Goal:
In the forum thread below, which two Eminem songs does St Allie name as favorites?

____ Text passage

Pissed the Sgt. off tho. Seemed like a worth while project at the time.

Good for him to get his heart rate up.


----------



## St Allie (May 25, 2010)

absolutely bucking the trend here.. rap is awesome.

I love Eminem.. especially 'white america' and 'Haileys song'

hehehhehhe... ( don't shoot me!)

Allie


----------



## myakkagldwngr (May 26, 2010)

St Allie said:


> absolutely bucking the trend here.. rap is awesome.
> 
> I love Eminem.. especially 'white america' and 'Haileys song'
> 
> ...



You do realize, it is actually all rap! Most every song rhymes, just like the guys and their rap.
Only difference, only a few of the rap guys have an actual singing voice. 
I can listen to a little bit, and then have to drift off to something else.
I've a ton of it down loaded on my computer from my SIL's collection. Before he and my daughter bought their first house and moved out, I burnt all his CD's.


----------



## NSwiner (May 26, 2010)

Man I would be getting rid of that off my computer in a hurry man it's taking up valuable for winemaking info


----------



## xanxer82 (May 26, 2010)

Currently, I'm listening to my merlot fizzle and pop from the yeasties feasting. LOL
I'm more of a indie rock, ska, classic rock, metal and punk kinda guy. But I also like some classical and country. Oh, can't forget Bob Marley!

________
____ Data provided

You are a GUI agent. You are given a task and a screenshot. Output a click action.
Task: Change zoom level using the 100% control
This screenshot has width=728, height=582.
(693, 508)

________

Solution to the problem:
'white america' and 'Haileys song'